• WRITTEN PROBLEM A:
Translate this sentence from the Apache Beam forum post into Spanish: "The purpose of Impulse is to trigger another transform, such as ones that take all information as side inputs."

------ SOURCE EXTRACT ------

Using the Go SDK for Apache Beam, I'm trying to create a view of a PCollection using a side input.
But I'm getting this weird error:
Failed to execute job: on ctx= making side input 0:
singleton side input Singleton for int ill-defined
exit status 1
Here the code I'm using:
// A PCollection of key/value pairs
pairedWithOne := beam.ParDo(s, func(r models.Review) (string, int) {
return r.DoRecommend, 1
}, col)
// A PCollection of ints (demo)
pcollInts := beam.CreateList(s, [3]int{
1, 2, 3,
})
// A PCollection of key/values pairs
summed := stats.SumPerKey(s, pairedWithOne)
// Here is where I'd like to use my side input.
mapped := beam.ParDo(s, func(k string, v int, side int, emit func(ratio
models.RecommendRatio)) {
var ratio = models.RecommendRatio{
DoRecommend: k,
NumVotes: v,
}
emit(ratio)
}, summed, beam.SideInput{Input: pcollInts})
I found this example on git:
// Side Inputs
//
// While a ParDo processes elements from a single "main input" PCollection, it
// can take additional "side input" PCollections. These SideInput along with
// the DoFn parameter form express styles of accessing PCollection computed by
// earlier pipeline operations, passed in to the ParDo transform using SideInput
// options, and their contents accessible to each of the DoFn operations. For
// example:
//
// words := ...
// cufoff := ... // Singleton PCollection<int>
// smallWords := beam.ParDo(s, func (word string, cutoff int, emit func(string)) {
// if len(word) < cutoff {
// emit(word)
// }
// }, words, beam.SideInput{Input: cutoff})
update: It seems like the Impulse(scope)
function has a role here but I cannot figure what. From GoDoc :
Impulse emits a single empty []byte into the global window. The resulting PCollection is a singleton of type []byte.
The purpose of Impulse is to trigger another transform, such as ones that take all information as side inputs.
If this can help, here my structs:
type Review struct {
Date time.Time `csv:"date" json:"date"`
DoRecommend string `csv:"doRecommend" json:"doRecommend"`
NumHelpful int `csv:"numHelpful" json:"numHelpful"`
Rating int `csv:"rating" json:"rating"`
Text string `csv:"text" json:"text"`
Title string `csv:"title" json:"title"`
Username string `csv:"username" json:"username"`
}
type RecommendRatio struct {
DoRecommend string `json:"doRecommend"`
NumVotes int `json:"numVotes"`
}
Any solution for this?
thanks

------ MATERIAL FOR THE TASK ------

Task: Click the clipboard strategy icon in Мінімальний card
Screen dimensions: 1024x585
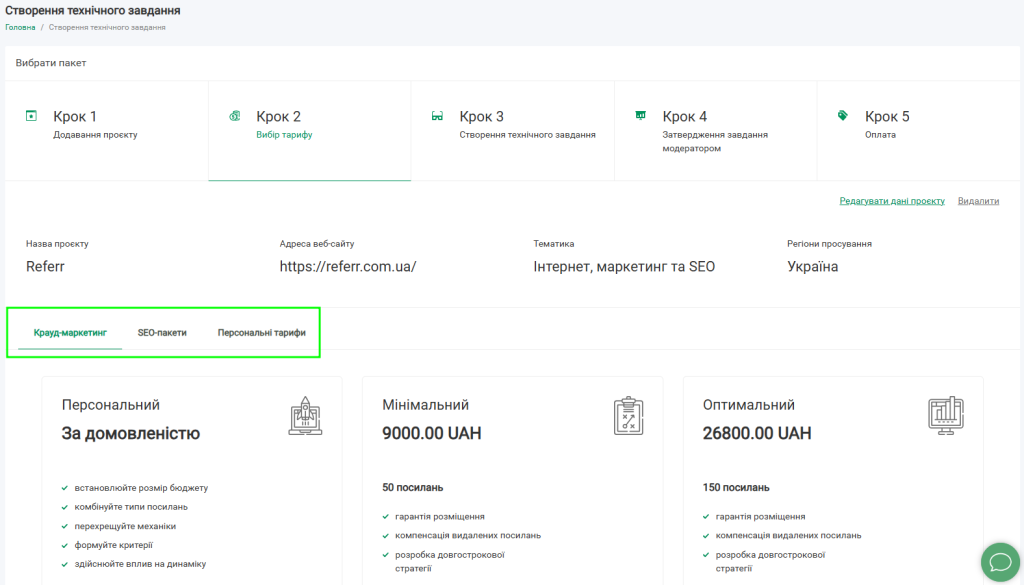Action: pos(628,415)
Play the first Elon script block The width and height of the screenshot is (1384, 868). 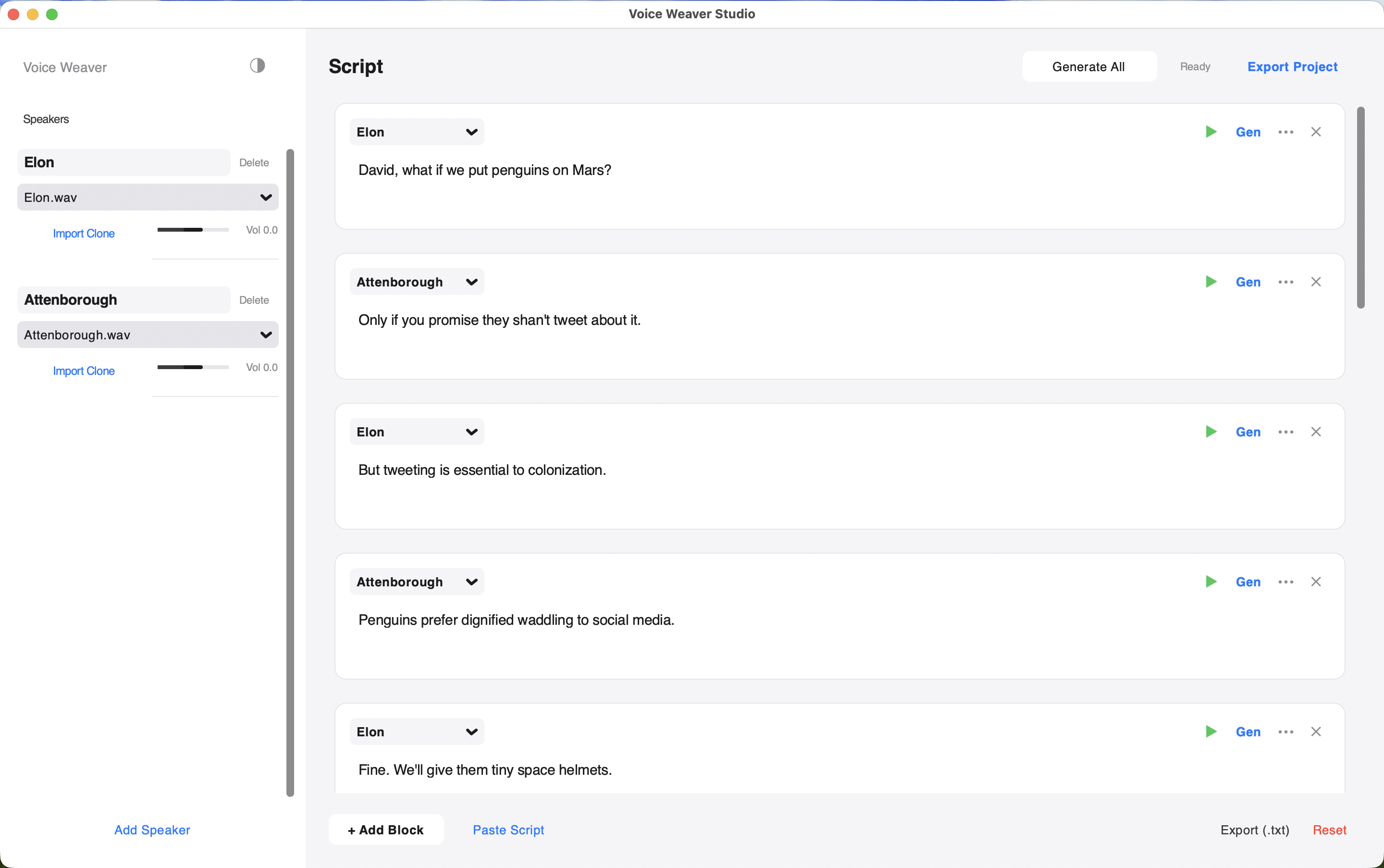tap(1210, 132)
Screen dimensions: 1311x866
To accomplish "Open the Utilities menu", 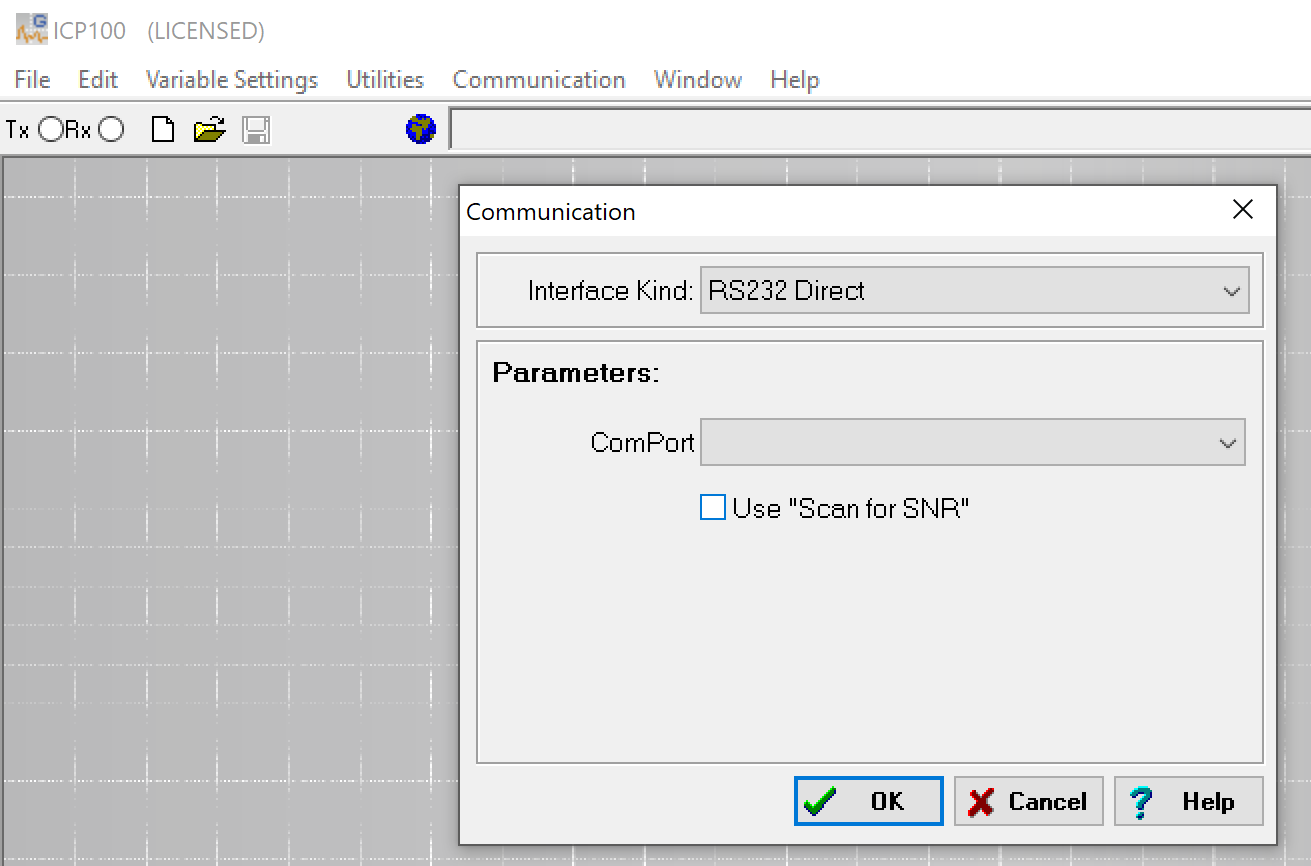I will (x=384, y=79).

------
------ MATERIAL FOR THE TASK ------

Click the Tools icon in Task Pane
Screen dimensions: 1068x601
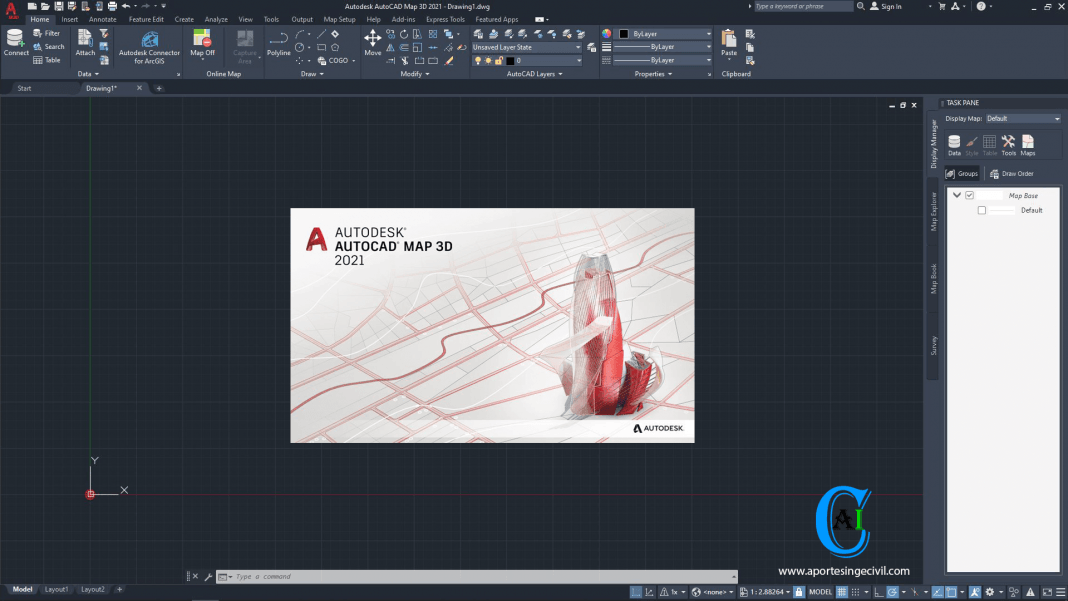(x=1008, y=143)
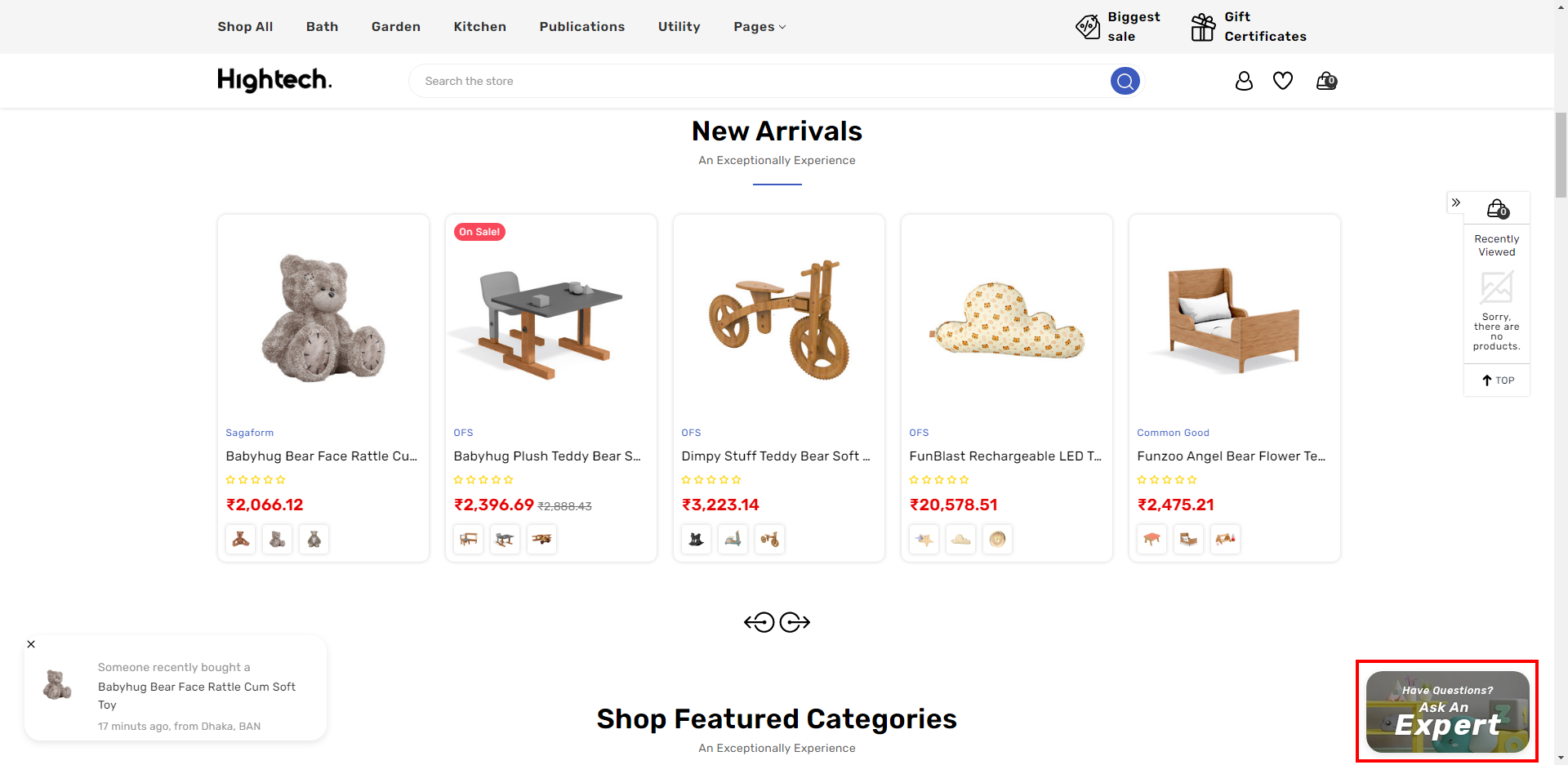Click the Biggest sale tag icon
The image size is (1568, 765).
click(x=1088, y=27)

------
------ MATERIAL FOR THE TASK ------

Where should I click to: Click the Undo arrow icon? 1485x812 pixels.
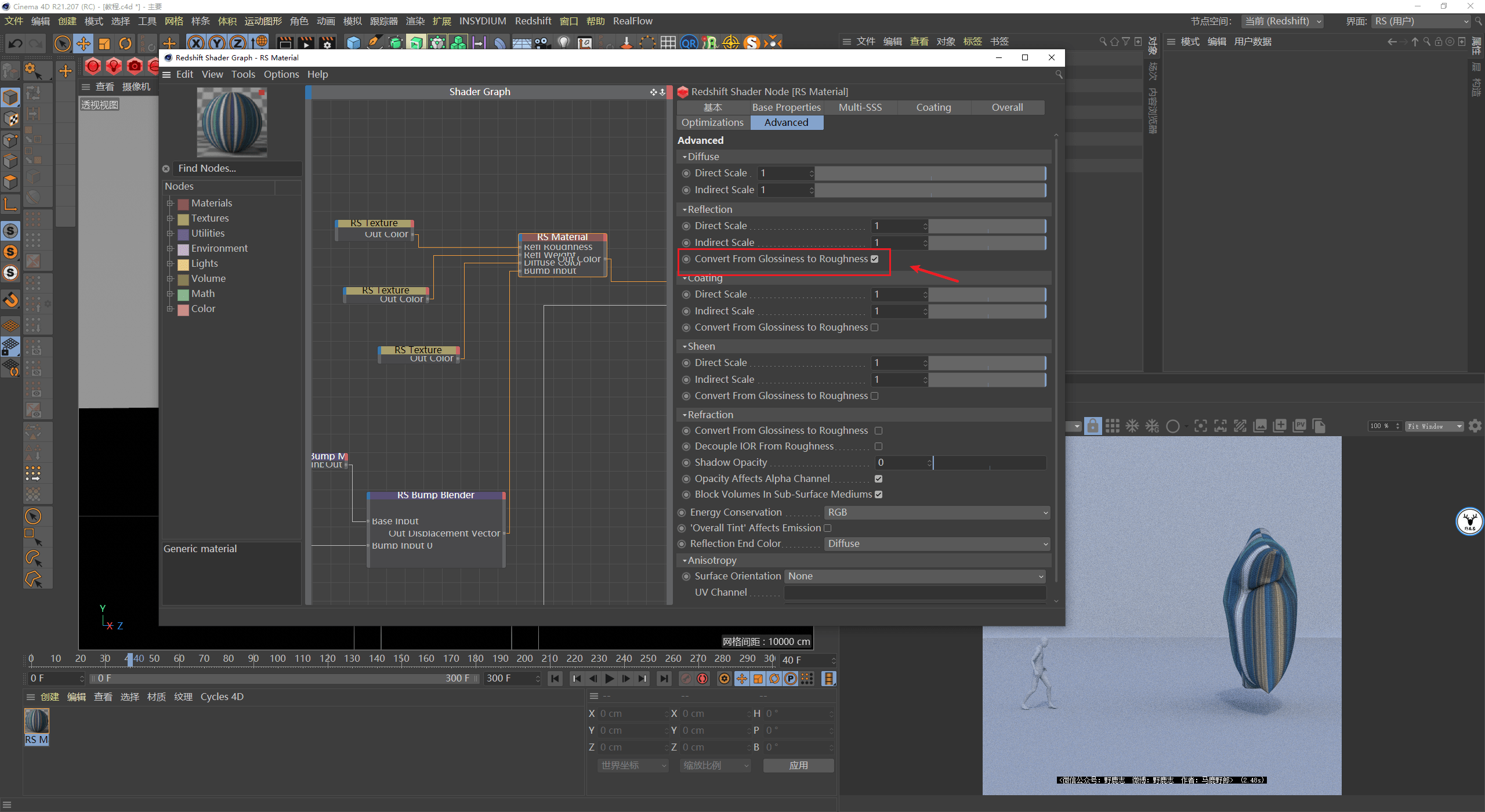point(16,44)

------

• WRITTEN PROBLEM B:
In the entries, rewrite the lines from the one with "Where should I" to the one with "point(16,44)", switching "Undo" to "Redo" and changing nothing else. Leave the pictures out.

• COMPLETE ANSWER A:
El propósito de Impulse es activar otra transformación, como aquellas que toman toda la información como entradas secundarias.

• COMPLETE ANSWER B:
Where should I click to: Click the Redo arrow icon? 1485x812 pixels.
point(16,44)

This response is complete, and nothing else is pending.